The standard approach: put a 10-field form in front of every lead and filter out the ones who don't complete it. The assumption is that if someone fills out a long form, they're serious. The reality is that you're filtering out plenty of serious people who just don't want to fill out a long form.
Forms shift the work to the prospect. They're asked to self-qualify before you've given them any reason to trust you. Some people do it. Many don't. The ones who bounce may have been your best leads.
The other problem is that forms collect data at a single point in time, without context. A prospect checking a box saying "budget: $10k-$50k" tells you less than a prospect explaining in their own words that they're replacing an existing tool that's costing them $30k a year.
The alternative is a qualification conversation. Not a live chat widget, not a support bot — a purposeful two-way exchange that asks questions in sequence, adapts based on answers, and gathers the same information a good form would collect, but in a way that feels like talking rather than form-filling.

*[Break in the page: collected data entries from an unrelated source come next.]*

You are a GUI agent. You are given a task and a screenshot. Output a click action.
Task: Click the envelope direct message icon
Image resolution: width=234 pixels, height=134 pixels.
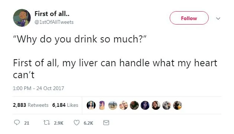point(106,123)
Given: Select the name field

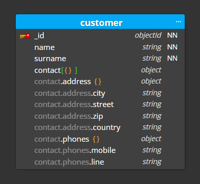Looking at the screenshot, I should (100, 47).
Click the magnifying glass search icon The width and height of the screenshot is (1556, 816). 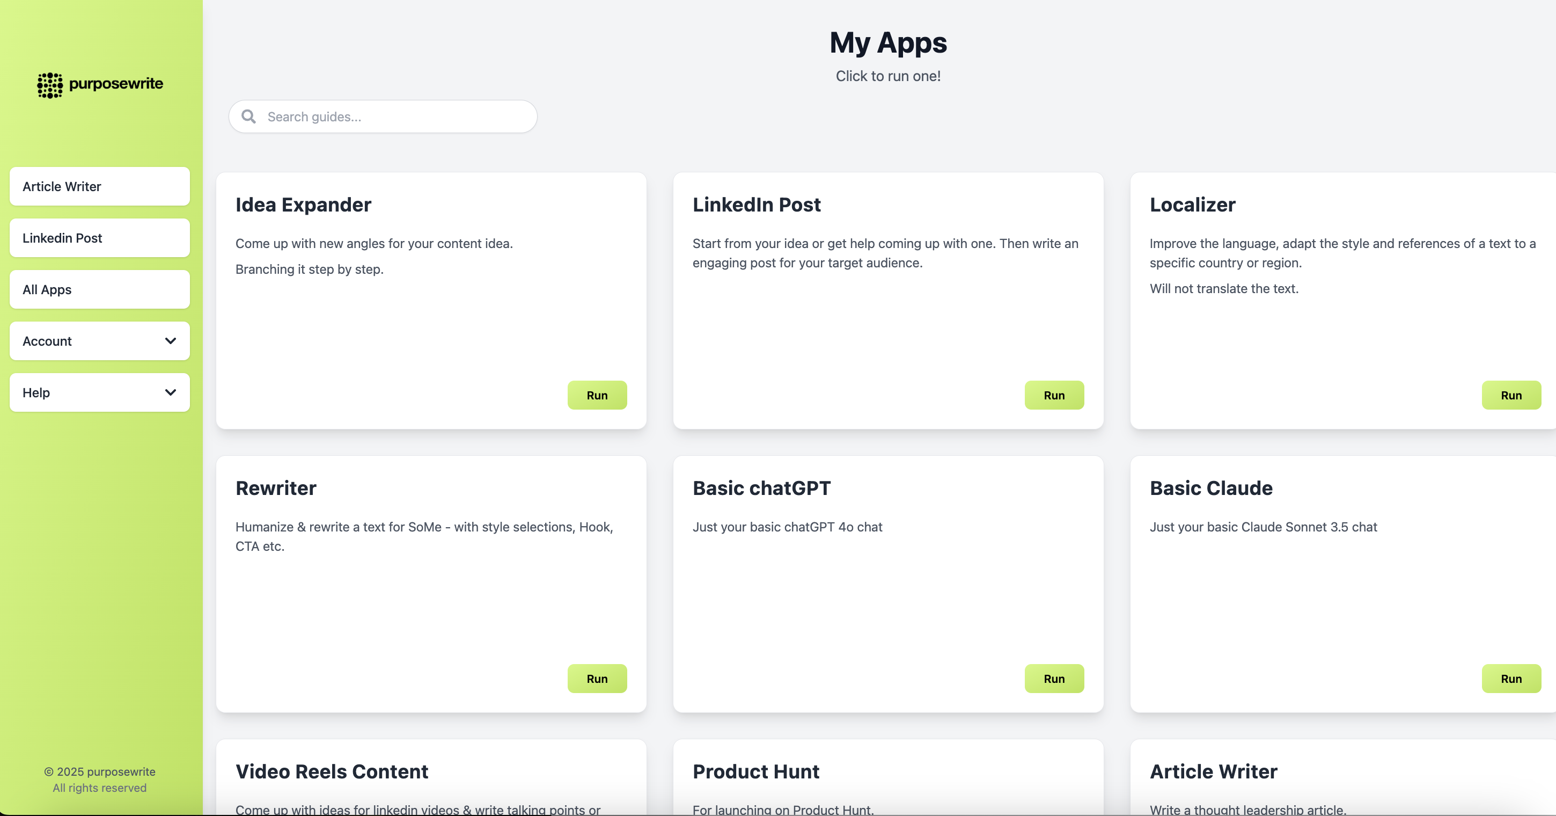click(x=248, y=117)
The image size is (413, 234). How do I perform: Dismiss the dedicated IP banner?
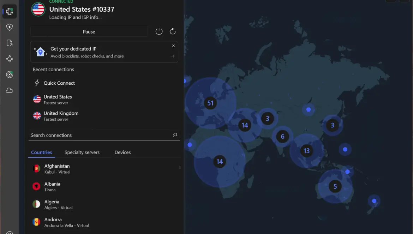173,46
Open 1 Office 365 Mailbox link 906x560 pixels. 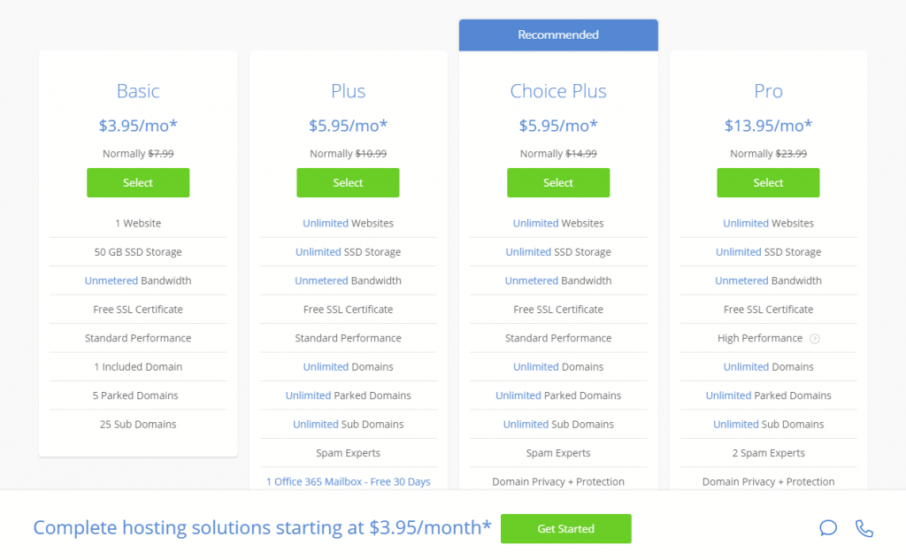[348, 482]
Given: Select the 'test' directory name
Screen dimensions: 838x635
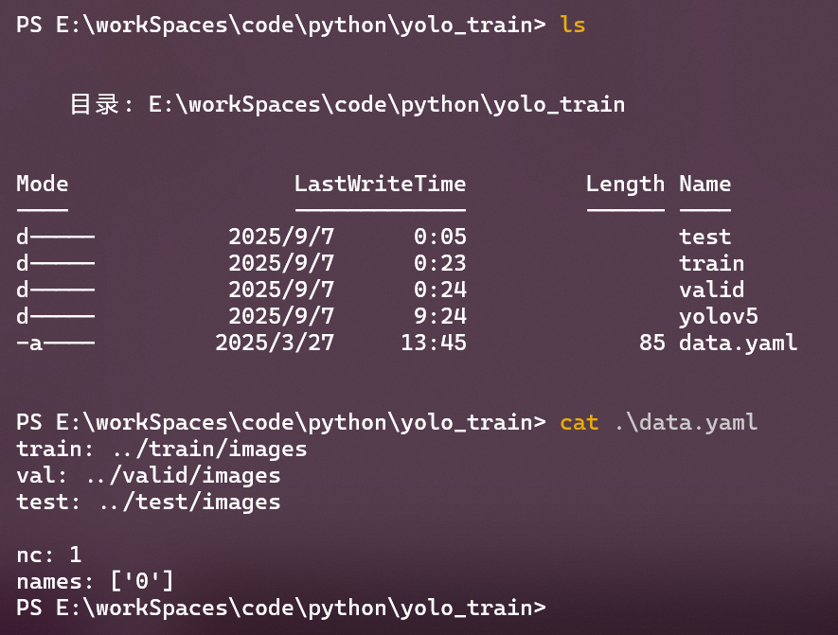Looking at the screenshot, I should click(x=704, y=237).

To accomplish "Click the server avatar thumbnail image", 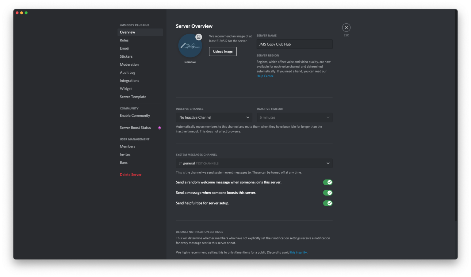I will [x=190, y=45].
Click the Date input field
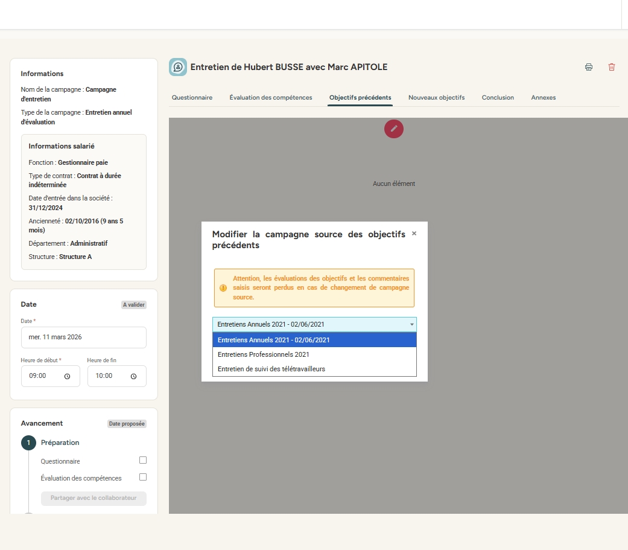Screen dimensions: 628x550 [x=83, y=337]
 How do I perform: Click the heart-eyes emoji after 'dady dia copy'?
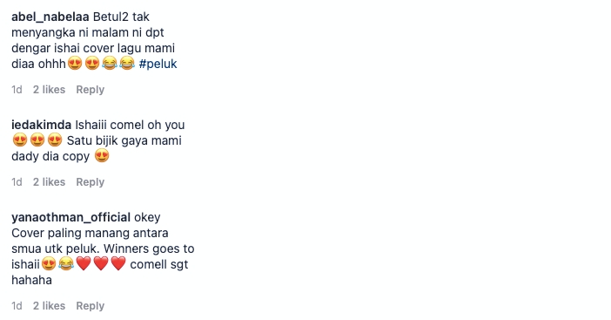point(102,156)
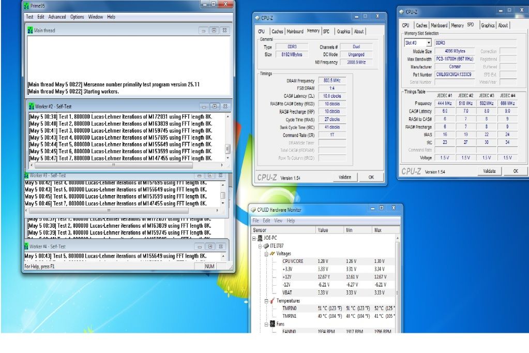The height and width of the screenshot is (353, 529).
Task: Click OK in the CPU-Z SPD window
Action: point(516,171)
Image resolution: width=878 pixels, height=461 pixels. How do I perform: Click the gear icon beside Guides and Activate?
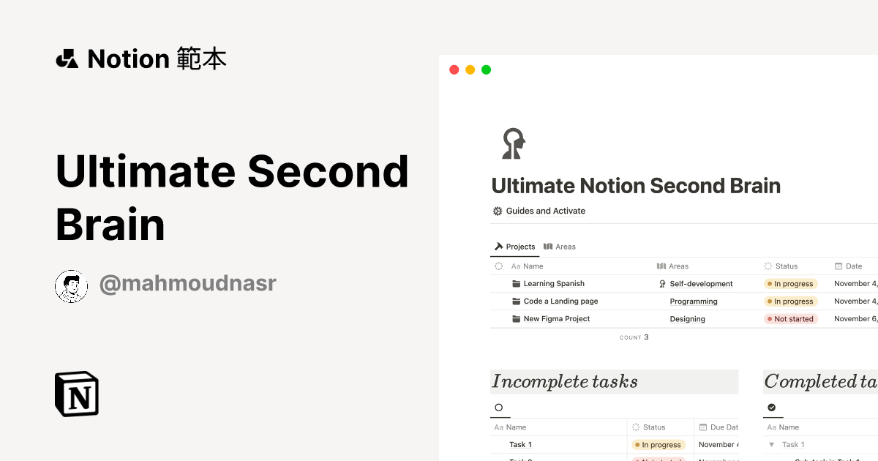[x=497, y=211]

The friction is dramatically lower. People will answer three questions in a chat who won't complete three fields in a form, because the chat feels interactive and the form feels like paperwork.
The first message should not be a question. Acknowledge the lead's interest, confirm what they enquired about, and then ask the single most important qualification question. One question. Not three.
Once they answer, ask the second. Build the conversation in layers. By the time you've had five exchanges, you know their company size, their current setup, their timeline, and their decision-making authority — without it ever feeling like an interrogation.
Event registration, specific data collection, legal consent. Forms are fine for tasks where the person is already committed to completing something. They're a poor experience at the top of the funnel, before the prospect has any reason to do work for you.